09. ☕ Dari Mata Turun ke Secangkir Kopi ☕

369 76 23
                                    

Menanti seseorang itu memang harus bersabar. Ibarat seni membuat kopi Vietnam dengan dripper. Kopi yang ingin dinikmati harus ditunggu, tetes demi tetesnya. Asalkan tak terlalu lama. Air kopi pun tak akan terasa nikmat lagi bila sudah dingin, bukan?

Sedari tiga jam yang lalu, aku menunggu jikalau Raina menampakkan batang hidungnya di kedai. Padahal di depan booth, ada Andaru dan teman-temannya.

Tanpa kusadari pulpen di tangan telah berpindah ke mulut dan aku menggigitnya. Kejadian di puncak gunung, antara Raina, Andaru, dan Bahi, hingga Raina yang menutup pintu mobil Bang Itzan dengan cukup keras tadi siang, melintas lagi di pikiranku. Tiba-tiba aku tak berminat menulis. Kututup buku catatan, kutaruh pulpen di atasnya, lalu berpaling ke arah Andaru dan teman-temannya di meja sana.

Sembari mendengar playlist dari speaker, kuraih ponsel dan update status WhatsApp. Aku mengunggah foto diriku ketika baru tiba di puncak Gunung Pesagi kemarin.
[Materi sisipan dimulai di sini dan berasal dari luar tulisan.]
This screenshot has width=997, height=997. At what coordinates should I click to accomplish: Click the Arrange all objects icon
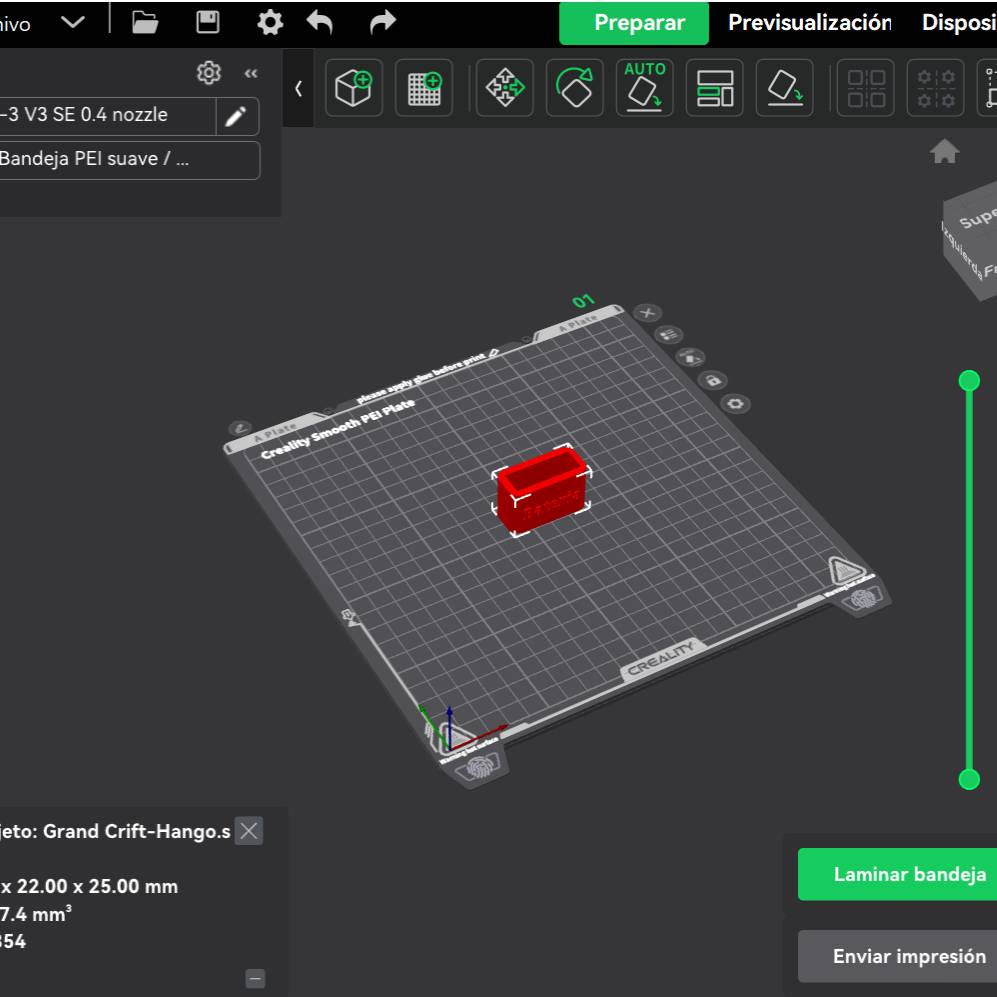tap(715, 88)
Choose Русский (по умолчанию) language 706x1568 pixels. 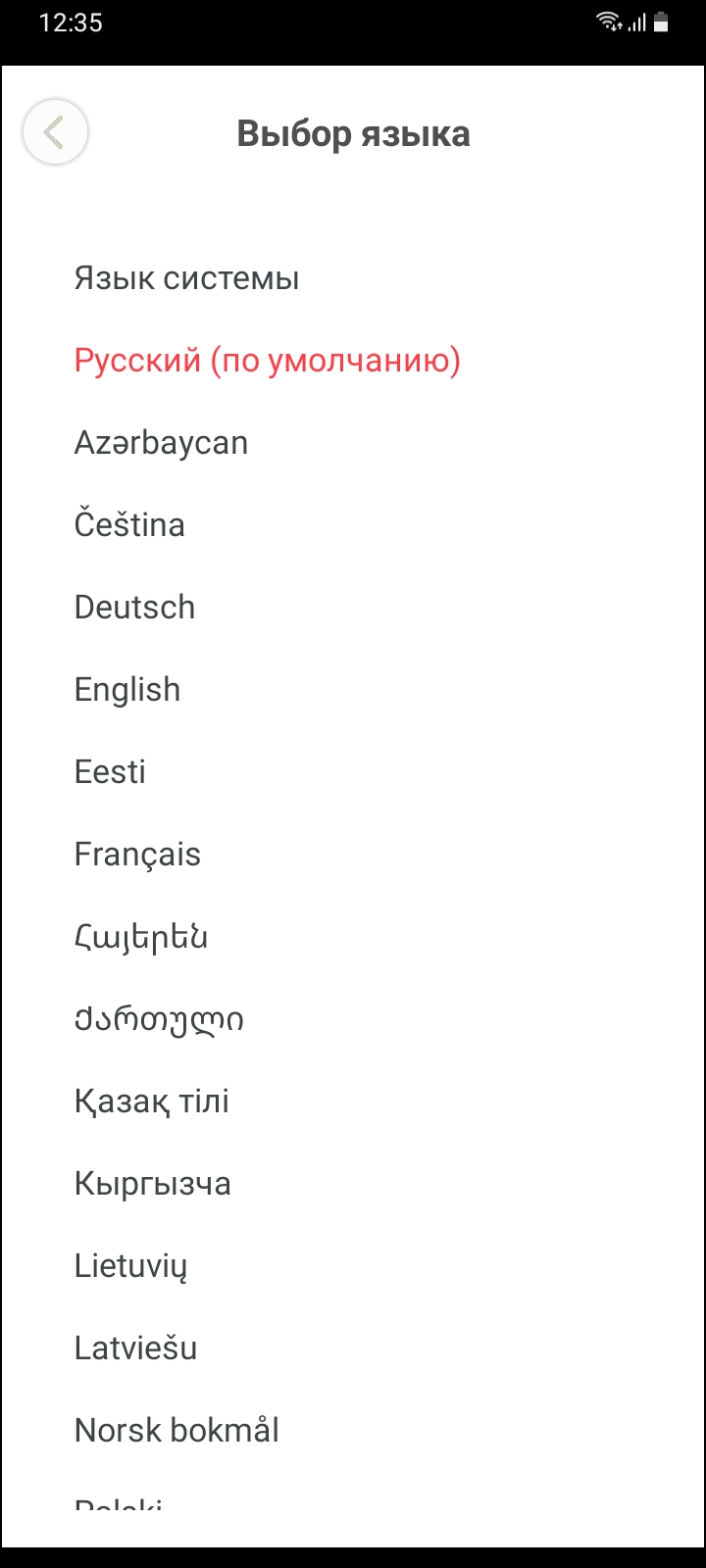[267, 361]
Tak lama kemudian, sebuah chat masuk. Kontak tanpa nama.

08xxxxxxxxxx

Foto prewedding-nya nanti kukirimkan. So, sabar.

Aciel.

Ingin rasanya kubalas pesan itu dengan kalimat "Tidak perlu! Hapus saja fotonya!". Kukembalikan ponsel ke tempat semula, di atas meja. Namun, dering chat terdengar kembali. Dengan terpaksa aku meraih benda canggih itu lagi. Kali ini muncul nomor atas nama Shofwanul.

Shofwanul

Maaf, Aciel minta nomor WA kamu.

Sal, boleh koneksi bluetooth ponselku ke speaker?

Anda

Boleh.

Walaupun jengkel, aku tetap memutuskan koneksi bluetooth ponselku dari speaker. Lagu "Kumbang Hati" pun berakhir.
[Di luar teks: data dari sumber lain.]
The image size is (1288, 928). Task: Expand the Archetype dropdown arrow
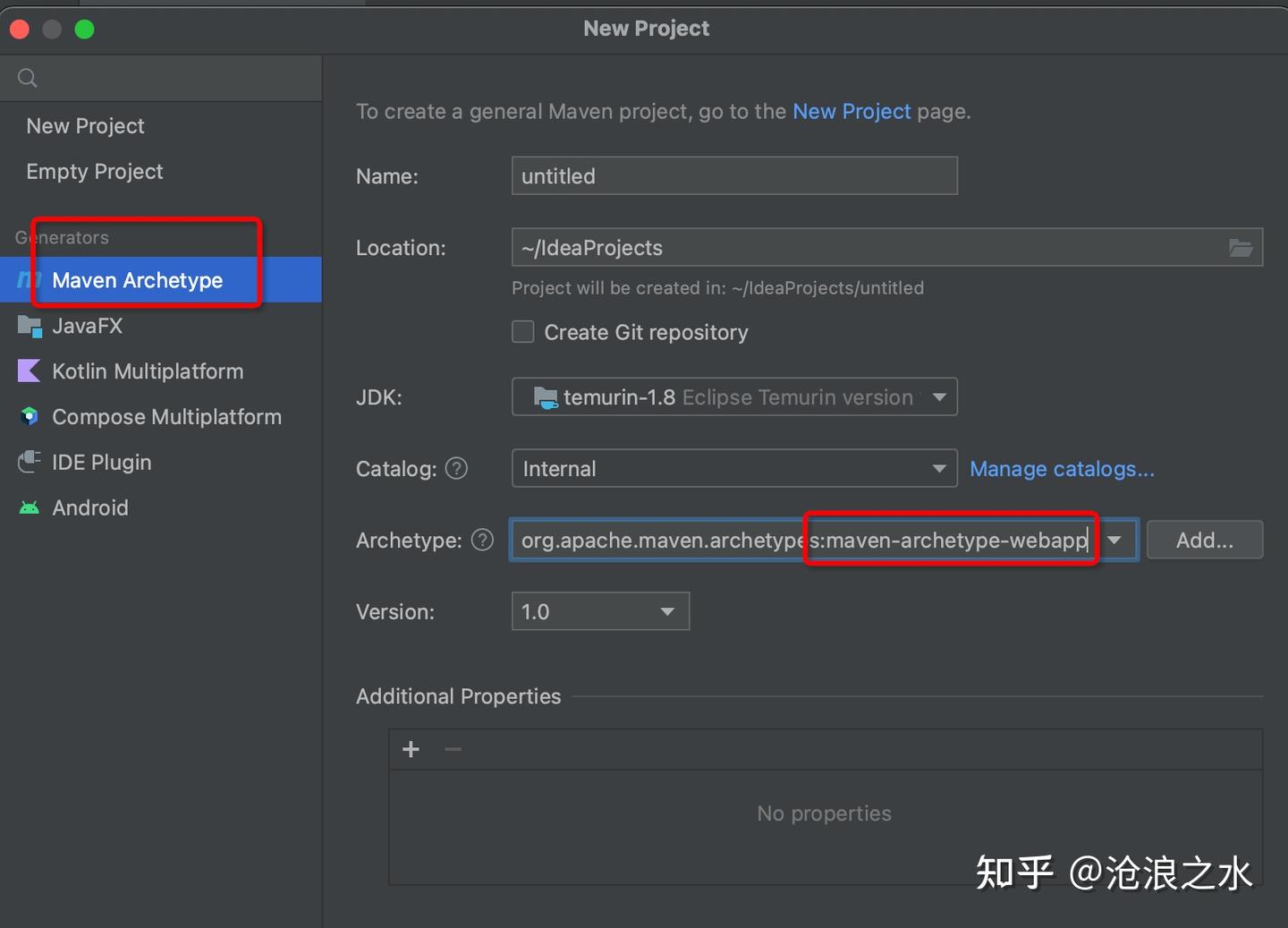(x=1114, y=541)
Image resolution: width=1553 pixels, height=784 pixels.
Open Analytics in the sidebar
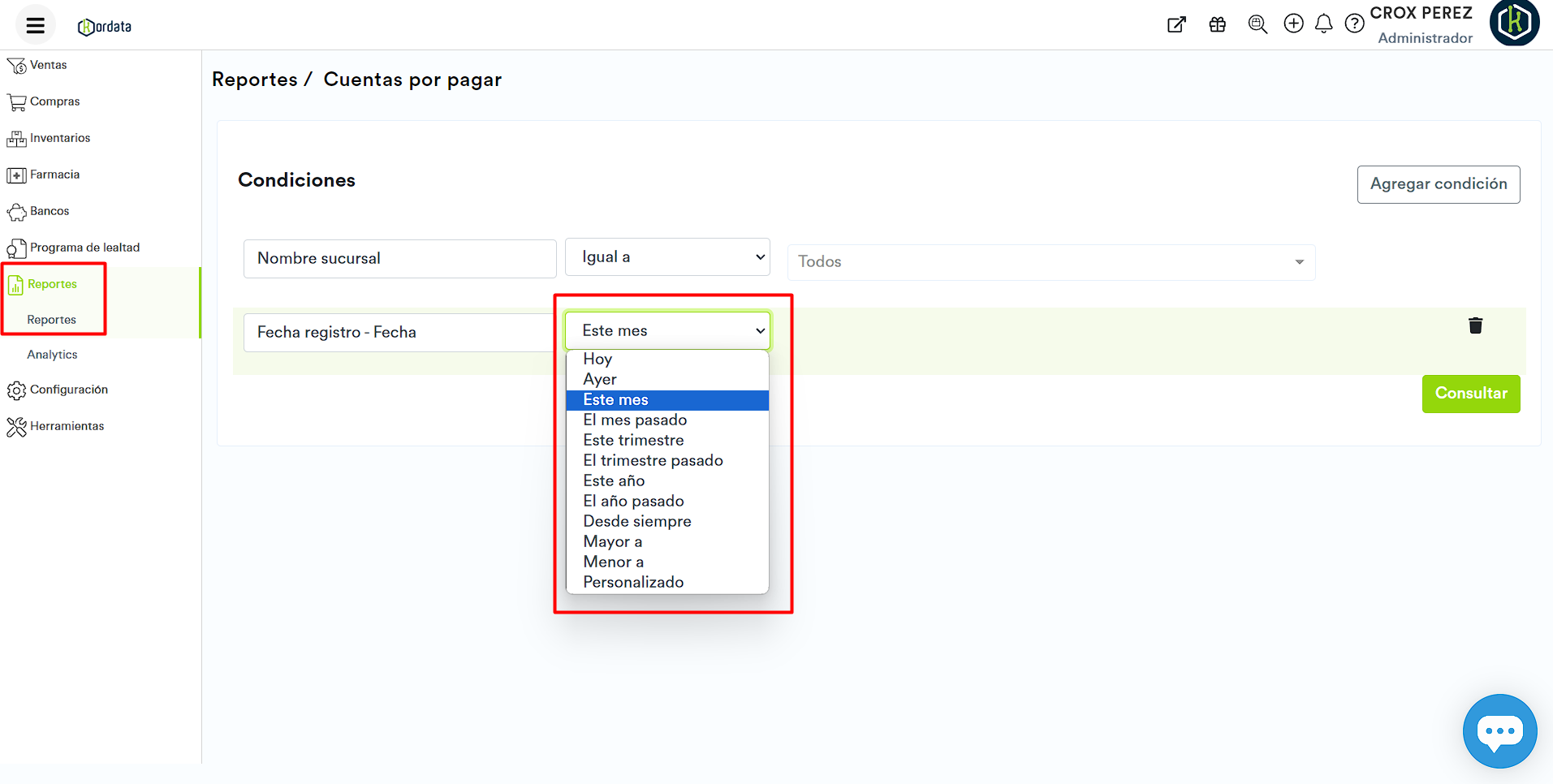coord(52,355)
Baru saja pandanganku teralihkan ke depan Rain Coffee, sebuah mobil sedan berhenti di sana. Seorang perempuan berambut sebahu turun dari dalamnya dan berjalan menuju booth. Sepertinya aku mengenali perempuan itu. Dia memperhatikan papan menu sejenak, lalu mendekatiku. Siapa, ya?

"Pesan kopi susu satu, ya," kata perempuan di depanku. Riasan makeup di wajahnya begitu pas.

"Sebentar," kataku. Aku lalu berbalik badan, hendak meraih french press di rak paling atas.

"Sallu, kan?" Perempuan di depanku ternyata masih berdiri di tempatnya.

Aku kembali menghadap ke arahnya. "Iya," jawabku sambil mengernyit dan mulai mengingat lagi. Di mana aku pernah bertemu dengan perempuan yang cantik ini?

"Aku Riska. Kita pernah satu kelas waktu di SMP," ceritanya.

Aku baru mengingatnya! Terakhir kali aku melihatnya, wajah Riska masih bulat dan bertubuh gempal. Ah, sangat berbeda dari yang kulihat sekarang. Ini sih bak bidadari turun ke bumi.

"Ya ampun, kamu?" Mataku membesar. "Maaf, ya. Kamu benar-benar membuatku pangling."

Apa wajahku masih sama seperti terakhir kali dia melihatku? Ya, kurasa begitu.

Riska tersenyum. "Nggak apa-apa. Aku tunggu kopinya, ya."

Aku mengangguk. Begitu Riska duduk di sebuah meja, di sebelah Andaru dan teman-temannya, segera kubuat secangkir kopi susu french press. Lalu, kubawa dengan nampan ke meja itu.

Ketika menyuguhkan secangkir kopi susu, Riska bertanya padaku, "Udah lama kerja di sini, Sal?"

"Sudah lima bulan," jawabku. "Seingatku, kamu dulu kuliahnya di Jakarta."